Food for All, the app-based marketplace for surplus food, recently kicked off a grassroots social pressure campaign following feedback from users that they want to see more restaurants in their cities take a stand against food waste. The campaign, #FoodForAllinYourCity, mobilizes users by urging them to connect with local restaurants through social media and encourage them to be part of the zero food waste movement. By partnering with popular restaurants, Food for All said it makes good on leftover food and offers fresh unsold meals to consumers every day for at least 50 percent off.
Global food waste is one of the leading causes of climate change. A recent study by the United Nations found that not only is one third—or 1.3 billion tons—of all food produced in the world lost or wasted every year, but if food waste could be represented as its own country, it would be the third largest greenhouse gas emitter in the world. In the U.S. alone, $160 billion in food is wasted each year.
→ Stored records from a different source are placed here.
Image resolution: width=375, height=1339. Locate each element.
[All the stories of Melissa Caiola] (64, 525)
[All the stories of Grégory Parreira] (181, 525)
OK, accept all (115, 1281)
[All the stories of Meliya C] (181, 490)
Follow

“Food waste is overlooked in restaurants because it seems so small—five meals here, 10 meals there—but when added together, all of the food that is thrown away has major consequences for our communities, our environment and our planet,” said Sabine Valenga, Food for All chief marketing officer and co-founder, in a statement. “Although food waste can seem like an overwhelming problem to tackle, we believe in bite-sized changes. That’s why we are so excited for our users and people across America to join us in growing the movement with this campaign.”
Food for All partners with more than 250 restaurants in New York City and Boston, including fresh&co, Bread Bakery, Between the Bread, Nanoosh, Chicken and Rice Guys, Boloco and many more. The company is also a participant of URBAN-X, the MINI-backed accelerator for startups reimagining city life.
“With a shared commitment of providing affordable, accessible and healthy meals, we are thrilled to partner with Food for All and help take one step closer to zero food waste,” said Sandra Pope, director of marketing at fresh&co, in a statement. “Food for All is bringing a much-needed solution to the food industry to cut down on food waste, while also enabling restaurants to provide low-cost, quality meals to the masses.”
To be a part of Food for All’s campaign to raise awareness of the need to end food waste among local restaurants, individuals can tag their favorite local eateries with the hashtags: #FoodforAllinNYC or #FoodforAllinBoston for local restaurants in these two cities, or #FoodforAllin[your city], entering your local city into the hashtag.
“With the many cafes and restaurants in Boston, the app has helped narrow the list of quality places to try. I fell in love with Juliet through Food for All; I even visit outside of app usage for Sunday supper when 10 percent of proceeds go to a special cause, but also the food is just that good,” said Claire Remolano, Food for All user in Boston, in a statement. “This entire experience is why I am thrilled to support Food for All in their summer campaign—my fervent hope is that other quality restaurants will join the movement to send less food into the dumpster and instead into grateful bellies with modest wallets.”